In the data below, find the line containing "The width and height of the screenshot is (212, 150).", then set down that line and every later line up to and including the line containing "Task: Play the embedded course video", exactly.

# # # # #

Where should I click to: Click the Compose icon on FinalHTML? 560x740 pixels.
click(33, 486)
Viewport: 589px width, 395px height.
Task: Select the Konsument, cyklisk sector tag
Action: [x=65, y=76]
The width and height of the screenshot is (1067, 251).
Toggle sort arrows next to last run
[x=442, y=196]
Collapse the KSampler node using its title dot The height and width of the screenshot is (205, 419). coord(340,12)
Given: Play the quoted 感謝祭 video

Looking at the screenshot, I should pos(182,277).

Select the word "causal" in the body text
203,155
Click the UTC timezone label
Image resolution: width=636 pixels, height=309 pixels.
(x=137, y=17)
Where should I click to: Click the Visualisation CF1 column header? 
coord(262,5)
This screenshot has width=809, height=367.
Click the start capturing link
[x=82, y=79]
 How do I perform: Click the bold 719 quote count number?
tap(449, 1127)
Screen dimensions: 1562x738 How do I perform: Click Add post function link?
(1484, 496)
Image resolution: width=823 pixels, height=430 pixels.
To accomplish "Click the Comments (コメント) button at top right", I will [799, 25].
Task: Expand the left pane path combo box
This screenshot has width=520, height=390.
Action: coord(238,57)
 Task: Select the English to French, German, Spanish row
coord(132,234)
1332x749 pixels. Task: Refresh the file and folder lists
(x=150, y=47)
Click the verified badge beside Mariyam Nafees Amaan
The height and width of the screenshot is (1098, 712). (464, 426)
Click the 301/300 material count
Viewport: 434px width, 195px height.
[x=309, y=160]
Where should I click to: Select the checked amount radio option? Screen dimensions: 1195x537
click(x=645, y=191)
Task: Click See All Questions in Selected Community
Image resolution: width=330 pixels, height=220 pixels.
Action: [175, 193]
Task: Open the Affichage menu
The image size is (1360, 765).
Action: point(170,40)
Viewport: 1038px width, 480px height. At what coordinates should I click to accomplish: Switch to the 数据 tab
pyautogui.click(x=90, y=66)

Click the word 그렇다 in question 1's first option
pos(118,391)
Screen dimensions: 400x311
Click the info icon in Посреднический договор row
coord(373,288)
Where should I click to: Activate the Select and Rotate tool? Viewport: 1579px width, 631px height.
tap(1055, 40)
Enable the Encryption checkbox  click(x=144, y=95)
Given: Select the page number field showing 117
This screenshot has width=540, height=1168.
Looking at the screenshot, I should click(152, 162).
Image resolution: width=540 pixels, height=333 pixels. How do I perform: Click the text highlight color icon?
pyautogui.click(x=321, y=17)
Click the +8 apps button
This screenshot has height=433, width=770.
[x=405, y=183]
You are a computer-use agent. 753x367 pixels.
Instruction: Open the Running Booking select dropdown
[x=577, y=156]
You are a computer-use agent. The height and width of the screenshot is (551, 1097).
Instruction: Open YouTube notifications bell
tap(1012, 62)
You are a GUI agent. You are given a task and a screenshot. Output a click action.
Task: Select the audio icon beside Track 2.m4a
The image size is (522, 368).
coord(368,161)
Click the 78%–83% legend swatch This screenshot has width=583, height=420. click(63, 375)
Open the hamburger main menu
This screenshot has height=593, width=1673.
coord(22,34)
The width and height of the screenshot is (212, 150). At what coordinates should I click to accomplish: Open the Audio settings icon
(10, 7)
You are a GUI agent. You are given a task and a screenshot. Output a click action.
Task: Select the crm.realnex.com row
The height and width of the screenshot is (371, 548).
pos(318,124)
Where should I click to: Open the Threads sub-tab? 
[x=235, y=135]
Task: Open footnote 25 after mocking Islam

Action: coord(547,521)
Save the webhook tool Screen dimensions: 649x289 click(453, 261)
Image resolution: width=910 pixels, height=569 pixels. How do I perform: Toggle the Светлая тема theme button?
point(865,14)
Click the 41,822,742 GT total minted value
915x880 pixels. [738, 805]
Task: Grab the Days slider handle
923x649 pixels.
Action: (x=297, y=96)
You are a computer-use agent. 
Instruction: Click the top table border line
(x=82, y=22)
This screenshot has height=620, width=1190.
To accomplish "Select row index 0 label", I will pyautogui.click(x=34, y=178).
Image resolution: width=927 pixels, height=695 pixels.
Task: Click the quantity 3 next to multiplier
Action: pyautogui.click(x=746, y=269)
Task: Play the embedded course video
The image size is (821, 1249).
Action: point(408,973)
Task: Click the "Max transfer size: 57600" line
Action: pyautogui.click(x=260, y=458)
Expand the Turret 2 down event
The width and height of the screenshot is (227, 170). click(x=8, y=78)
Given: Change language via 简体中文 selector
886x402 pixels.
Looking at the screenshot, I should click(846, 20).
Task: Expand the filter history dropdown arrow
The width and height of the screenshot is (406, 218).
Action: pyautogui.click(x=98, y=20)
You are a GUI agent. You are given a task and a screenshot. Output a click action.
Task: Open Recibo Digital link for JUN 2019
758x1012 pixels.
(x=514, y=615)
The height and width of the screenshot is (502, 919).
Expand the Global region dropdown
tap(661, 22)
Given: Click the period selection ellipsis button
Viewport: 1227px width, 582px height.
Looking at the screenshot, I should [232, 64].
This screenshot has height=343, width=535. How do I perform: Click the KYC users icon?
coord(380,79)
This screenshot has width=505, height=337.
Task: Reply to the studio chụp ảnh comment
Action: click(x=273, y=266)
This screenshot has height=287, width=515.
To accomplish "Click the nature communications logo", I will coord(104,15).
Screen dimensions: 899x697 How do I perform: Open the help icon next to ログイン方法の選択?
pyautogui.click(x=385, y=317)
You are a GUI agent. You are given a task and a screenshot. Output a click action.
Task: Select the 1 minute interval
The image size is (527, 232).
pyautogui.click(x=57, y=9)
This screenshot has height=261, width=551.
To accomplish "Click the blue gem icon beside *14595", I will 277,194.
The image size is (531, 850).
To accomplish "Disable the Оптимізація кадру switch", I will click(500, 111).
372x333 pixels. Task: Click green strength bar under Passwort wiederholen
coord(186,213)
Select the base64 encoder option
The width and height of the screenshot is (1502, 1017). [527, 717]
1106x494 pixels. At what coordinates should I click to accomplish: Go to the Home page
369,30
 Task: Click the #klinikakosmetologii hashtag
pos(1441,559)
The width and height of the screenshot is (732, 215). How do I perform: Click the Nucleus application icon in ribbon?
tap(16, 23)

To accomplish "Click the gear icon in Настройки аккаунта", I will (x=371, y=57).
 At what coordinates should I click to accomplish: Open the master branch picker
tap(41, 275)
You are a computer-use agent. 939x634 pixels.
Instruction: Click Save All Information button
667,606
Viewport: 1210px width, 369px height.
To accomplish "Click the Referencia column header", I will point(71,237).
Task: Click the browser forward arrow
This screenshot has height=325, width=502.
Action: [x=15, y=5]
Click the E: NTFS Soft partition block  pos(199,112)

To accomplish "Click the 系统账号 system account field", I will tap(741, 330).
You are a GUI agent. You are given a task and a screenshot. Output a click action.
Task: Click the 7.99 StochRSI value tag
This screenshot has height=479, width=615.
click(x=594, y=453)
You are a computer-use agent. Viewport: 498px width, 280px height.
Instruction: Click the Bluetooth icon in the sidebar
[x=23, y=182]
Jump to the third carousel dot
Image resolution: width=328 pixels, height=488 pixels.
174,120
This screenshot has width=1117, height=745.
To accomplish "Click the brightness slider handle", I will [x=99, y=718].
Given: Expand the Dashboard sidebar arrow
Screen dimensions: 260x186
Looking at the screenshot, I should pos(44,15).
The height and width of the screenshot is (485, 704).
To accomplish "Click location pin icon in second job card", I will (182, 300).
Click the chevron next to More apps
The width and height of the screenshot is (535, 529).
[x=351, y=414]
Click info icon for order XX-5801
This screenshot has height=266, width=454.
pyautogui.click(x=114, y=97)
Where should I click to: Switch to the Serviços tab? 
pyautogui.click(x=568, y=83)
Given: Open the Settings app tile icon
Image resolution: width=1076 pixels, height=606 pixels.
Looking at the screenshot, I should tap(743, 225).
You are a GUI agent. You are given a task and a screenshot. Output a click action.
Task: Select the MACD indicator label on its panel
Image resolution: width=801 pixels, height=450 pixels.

# # # # #

● **EXERCISE SOLUTION**
The width and height of the screenshot is (212, 150). At what coordinates should I click to accomplish: Open the Audio settings icon
(10, 7)
You are a GUI agent. You are given a task and a screenshot. Output a click action.
Task: Select the crm.realnex.com row
The height and width of the screenshot is (371, 548).
pos(318,124)
Where should I click to: Open the Threads sub-tab? 
[x=235, y=135]
Task: Open footnote 25 after mocking Islam

Action: coord(547,521)
Save the webhook tool Screen dimensions: 649x289 click(453, 261)
Image resolution: width=910 pixels, height=569 pixels. How do I perform: Toggle the Светлая тема theme button?
point(865,14)
Click the 41,822,742 GT total minted value
915x880 pixels. [738, 805]
Task: Grab the Days slider handle
923x649 pixels.
Action: (x=297, y=96)
You are a computer-use agent. 
Instruction: Click the top table border line
(x=82, y=22)
This screenshot has height=620, width=1190.
To accomplish "Select row index 0 label", I will pyautogui.click(x=34, y=178).
Image resolution: width=927 pixels, height=695 pixels.
Task: Click the quantity 3 next to multiplier
Action: pyautogui.click(x=746, y=269)
Task: Play the embedded course video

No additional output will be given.